The Congress in Kerala has sounded the poll bugle with the promise to implement the Nyay scheme if it is voted back to power. The scheme, originally introduced by Rahul Gandhi in the party's manifesto for the 2019 Lok Sabha polls, aims to provide Rs 6,000 per month to the poor households in the state, which means Rs 72,000 a year.
Rahul Gandhi conceived the Nyay scheme reportedly in consultation with experts including noted French economist Thomas Piketty.
Reacting to the Congress's announcement, Finance Minister Thomas Isaac said that he wanted to know where the resources for the scheme will come from. The Congress's stance is that the party would roll out its detailed plan when the time comes.
Noted economist Jose Sebastian told Onmanorama that a government with political will can implement the scheme comfortably. He said it would not be difficult to raise the funds to implement the scheme if the government decides to collect taxes more aggressively.
“Sixty per cent of the state's own revenue comes from liquor, lottery, motor vehicles and fuel. The successive governments have failed to collect taxes properly as they went after populist measures. The government has to compel people to pay taxes,” he told Onmanorama.
He said he was in favour of the Nyay scheme as it would trigger the movement of the economy. “The Rs 6,000 that is paid to a poor family will roll into the economy immediately and sales will flourish,” he pointed out.
He suggested a higher amount of property tax from the rich and the middle class as a measure to find out the amount to help the poor. “However, such measures are not possible overnight,” he said.
Former State Planning Board member G Vijayaraghavan also shared Sebastian's optimism that the Nyay scheme is 'doable'.
“It is basically meant to be a basic minimum income for a family. Every rupee that you give to the poor actually get spent. If you give Rs 6,000 to a family, it will be spent in a week. When they spend the money it actually rotates in the economy. The government will get back a good percentage of it in the form of taxes,” he said, detailing how the government can find the money. He also suggested combining the various welfare pensions and other aid being given to the poor.
He said the amount to be paid as basic income will come down once the economy can create more jobs.
Economist B A Prakash, a staunch critic of the current ways of public spending, was also in favour of the minimum income scheme. “A scheme that envisages to pay a minimum income to the weaker sections is a positive sign,” he said, alleging loopholes in the current welfare schemes.
He said the public spending pattern has to be changed in order to facilitate the smooth implementation of the scheme. Prakash is a former professor and head, Department of Economics, University of Kerala.
'Funds, identification issues'
A former top bureaucrat, however, did not share the economists' optimism. He, obviously more aware of the administration hurdles, said the implementation of a project of Nyay's scale won't be that easier in the cash-starving Kerala, at least for two-three years when the COVID's ill effects on the economy are likely to linger.
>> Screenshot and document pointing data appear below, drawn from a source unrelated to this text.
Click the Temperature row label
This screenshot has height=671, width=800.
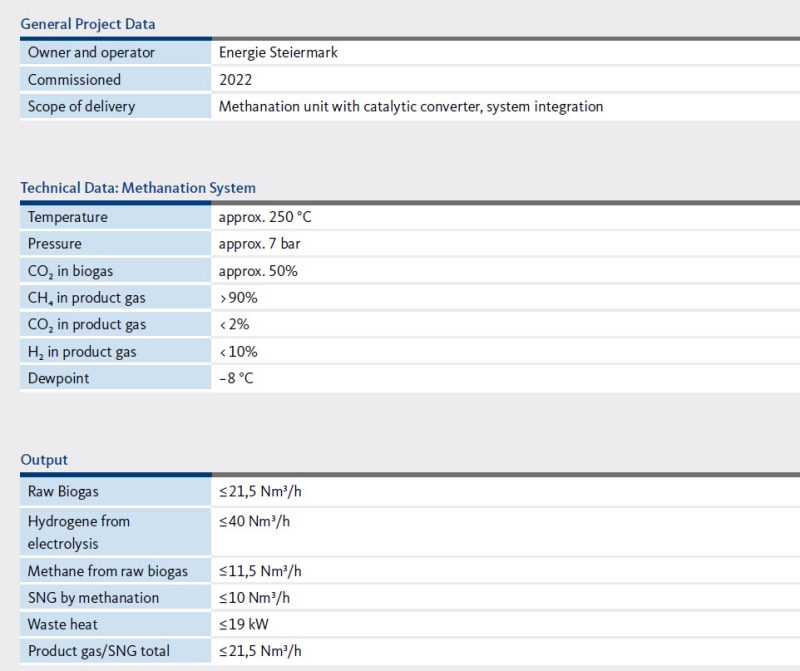tap(68, 217)
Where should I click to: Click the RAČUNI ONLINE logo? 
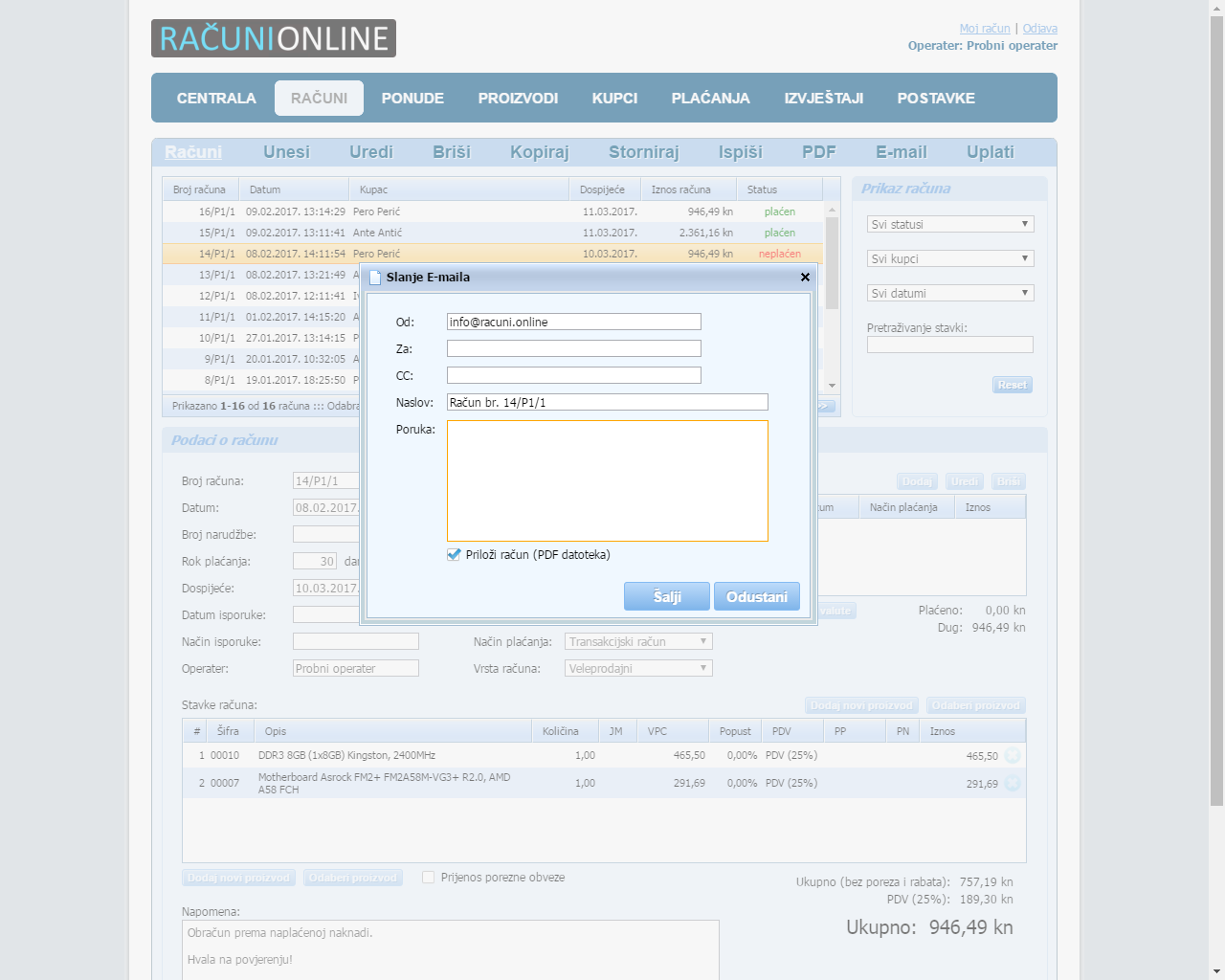[274, 38]
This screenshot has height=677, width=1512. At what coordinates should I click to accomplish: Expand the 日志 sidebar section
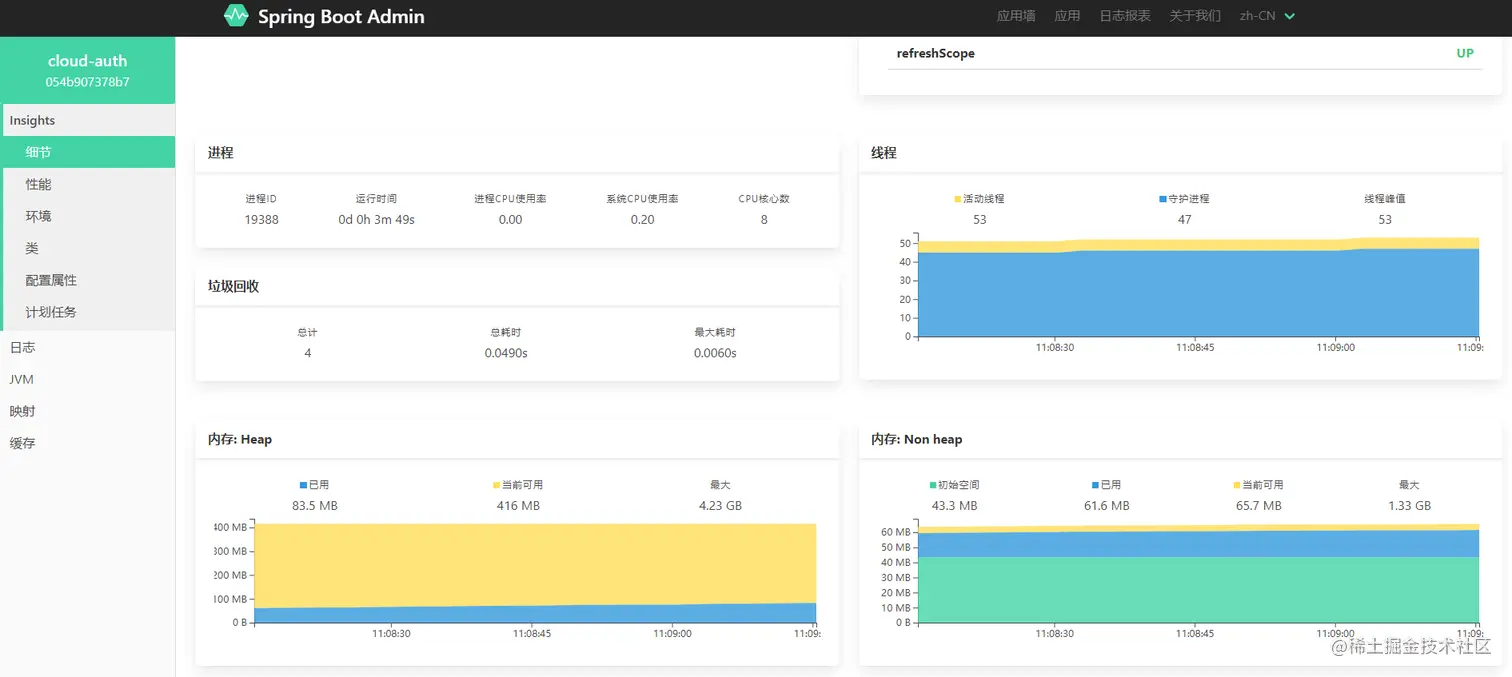pos(88,347)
“The implementation of the scheme will be difficult. Even if there are 10 lakh families as beneficiaries, it would need Rs 7,200 cr for a year. It would place an additional burden on the state coffers. At the present state, more borrowing is also not possible. The identification of the true beneficiaries will be another problem as a lot more than the deserving people would try to get the money,” he said.
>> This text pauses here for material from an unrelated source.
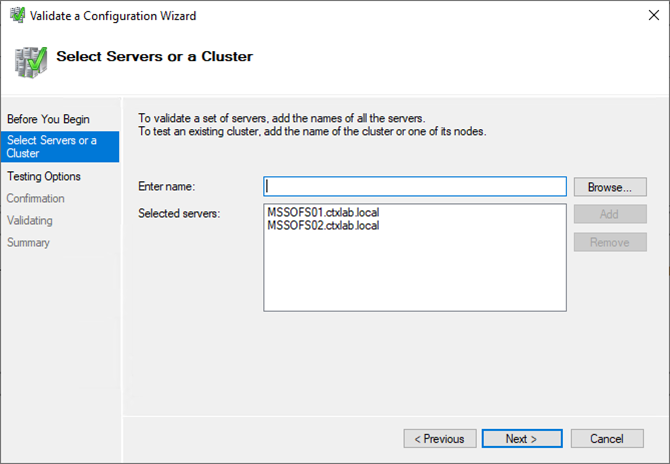
Task: Click the Confirmation step in the sidebar
Action: click(x=36, y=198)
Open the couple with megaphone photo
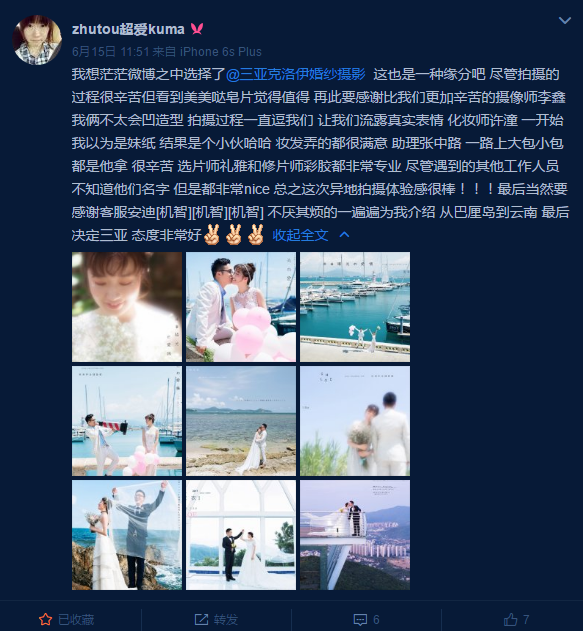583x631 pixels. click(x=127, y=421)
He, however, said the identification problem could be solved to an extent if district collectors are allowed to do the job without political intervention. He said the scheme can be implemented at the national level as the central government can raise the resources in multiple ways.
What the Congress plans
The Congress's plan is to identify 10 lakh eligible families in the beginning, it is learnt. It would cover around 45 lakh people. The party will not be doing away with the current welfare pensions. However, a person will be able to draw the benefits of either one of the schemes.
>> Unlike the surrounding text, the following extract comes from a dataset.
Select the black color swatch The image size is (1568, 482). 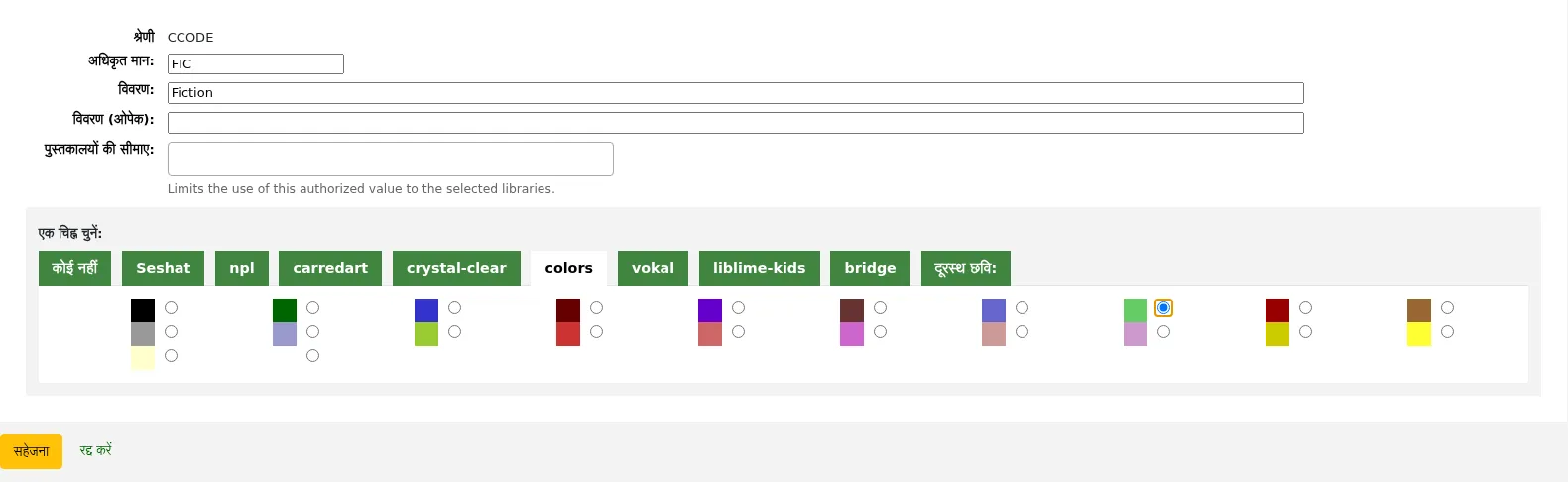coord(143,310)
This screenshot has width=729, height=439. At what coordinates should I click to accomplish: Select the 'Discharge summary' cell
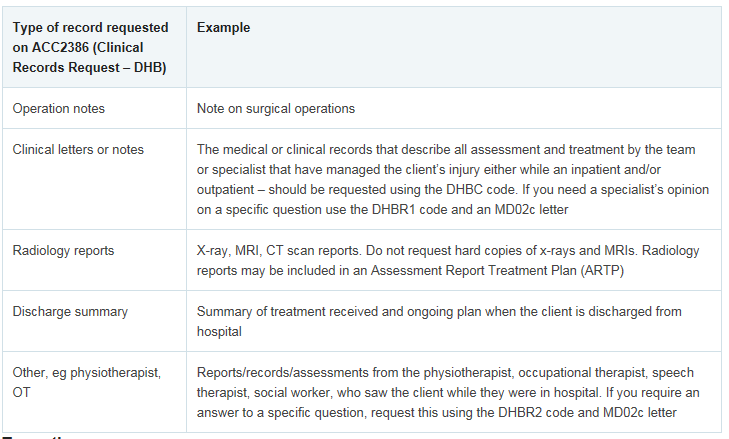click(x=94, y=321)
KPCC Public Policy Committee chairman John Samuel Adoor told Onmanorama that the party has a very realistic plan ready and it could be implemented step by step.
“For us it's neither a favour nor about patronisation. It's about justice to the people,” he said.
Congress digital media cell chief in Kerala, Anil K Antony, also said the scheme will be practical in the state. “This is not for everyone, but for a targetted group, that is the poorest among the poor,” he said. Anil has written several columns on universal basic income.
Universal Basic Income
Universal Basic Income, the new buzzword among social democracies, is something both the right wing and the left wing agree upon.
The BJP-led Union government's Economic Survey, 2016–17 has a chapter entitled “Universal Basic Income: A Conversation With and Within the Mahatma.”
“Universal Basic Income is a radical and compelling paradigm shift in thinking about both social justice and a productive economy. It could be to the twenty first century what civil and political rights were to the twentieth,”it reads.